>>107 なんとなく事情を察したお妙などが割ってはいってくる。
「まあ銀さん、妊婦さんに乱暴しちゃ行けませんよ。何してるんだ、ゴラア!」
「何で俺えええ???」
「ひどいわ、銀さん、わたしというものがありながらあああああ!!」と狂乱するさっちゃん。
「あの、すまない。誤解しないで欲しい。これは・・・銀時の子ではない・・・こ奴とはすぐ離婚するから許してくれ」
と、彼女らを傷つけまいと必死に(本当のところは言えないため)彼女らをなだめようとした。もともと、銀時を巻き込んだに過ぎない。
彼女らの恋路の邪魔は自分は出来る立場ではないのだ。
ここで、この子供を理由に離婚できたら、銀時にかける迷惑も軽減されるのではと考えていた。
ところが、
「何言ってるんだい。子供には親が必要だろ。誰の子でも、夫婦になると決めたからには、二人で育てていくって言うのが筋ってモンだろ。だいたい、
前の男のこともしらないであれだけ大げさな結婚申し込んでおいて、子供がいました、ハイさようならなんて、責任なさ過ぎるだろ、銀時!!!」
とお登勢が一括。
あまりの剣幕に、一同シーンとなり、銀時はがっくりと肩を落とした。
「花嫁は、幸せにならなくっちゃねえ」最後のお登勢のせりふも、一同を感動させた。
6.この道の行方
二人きりになったとき、銀時がぽつりと、力無く言った。
「これで、俺はお前と当分離れられねえよ・・・分かれたら、俺、最低男のレッテル張られちまうもの。はは・・・」
「す、すまない・・・」
「でも、これで結局子供産んで、おまえが男にもどったときに俺は捨てられた亭主を演じればいい訳ね。バツイチな訳ね。マダオな訳ね。
どっちにしても、マイナスイメージじゃん!!!俺!!!!どうすりゃいいの!ちょっと、責任とってもらうからなアアア!!」
「すまない・・・」
このときばかりは、神妙な面持ちで頭を下げる桂に、もうしょうがないかとため息をついた。
元はと言えば、こうなることと分かっていながらも、桂と将軍の結婚を阻止した自分の責任でもある。

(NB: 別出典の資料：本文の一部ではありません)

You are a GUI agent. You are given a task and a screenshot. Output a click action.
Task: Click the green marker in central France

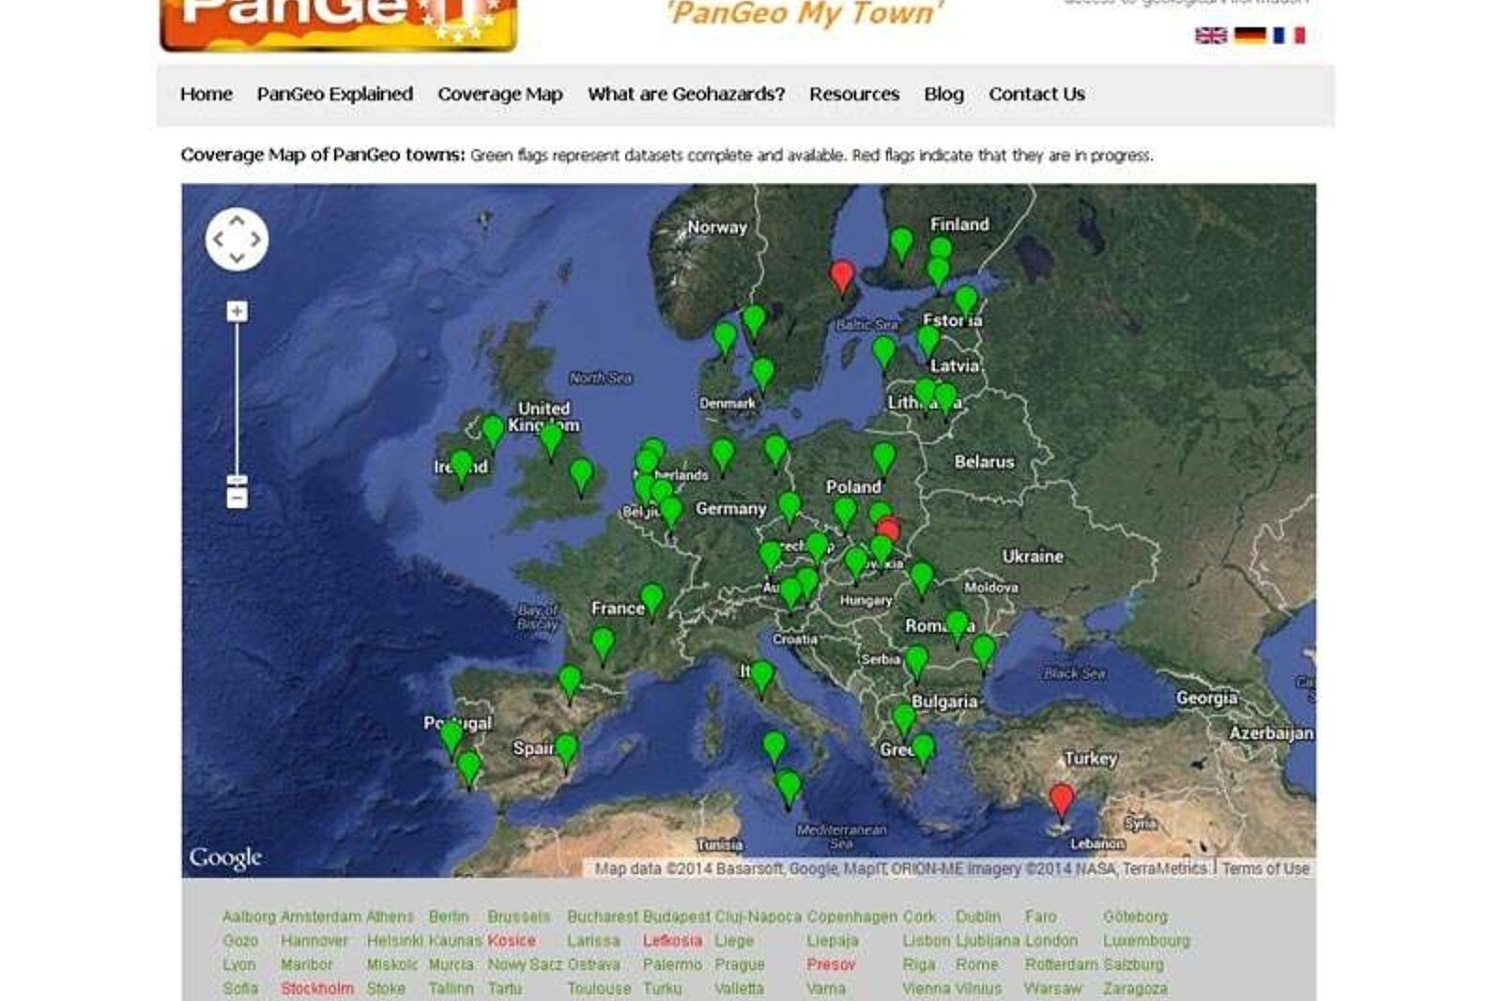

「しかし、こんな尻軽女だと分かってたら、俺は絶対嫁にもらってやン無かったね!
ていうか、将軍とこ行くの助けてやっただけだし??関係ないけどね・・・で、相手誰??」
知らずに問いつめてしまうのは仕方がない。
なかなか口ごもる桂に、
「何?覚えていないわけ?それとも、誰だか分からないくらい大勢の男としたわけ?」いらいらしてついキツイ口調になってしまう。
「・・・そんな何人もとなど、するか!!一人としか・・・」ぼそぼそと小声になる。
「で、だからそれは誰よ?」
「・・・鬼兵隊に一ヶ月近くいたのだ。・・・察してくれ」
これ以上は言えないと、貌を紅くしてそっぽを向く桂。女だから妙に可愛いと思えるが、
これが今までのあの桂だったらきっとボコボコにしてやっている。
・・・というか、桂の今の発言に、一人思い当たりすぎる人物が思い出されて、
「・・・・・まじかよ・・・・」
銀時の顔が引きつって、笑ったような顔になった。
・・・そして、沈黙が始まった。
その夜、初夜だからと、気を遣って?神楽がお妙の道場に泊まりに行った事も手伝って、ことさら静かに万事屋の夜は更けていった。
なんとも、夫婦になった割に、最初と同じ暮らしが始まって、
まあ、これはコレで良いかもしんないと思いつつ、
子供産んだら、桂ってお父さんなのかお母さんなのか、はたまた、本当の父はどうするんだろうかなどと色々考えては悶々とする銀時だった。
・・・ああ、生まれてくる子が、どうか桂に似ていますように。もし、あいつに似て獣みたいな目の子供だったら、俺は愛せる自信がないです。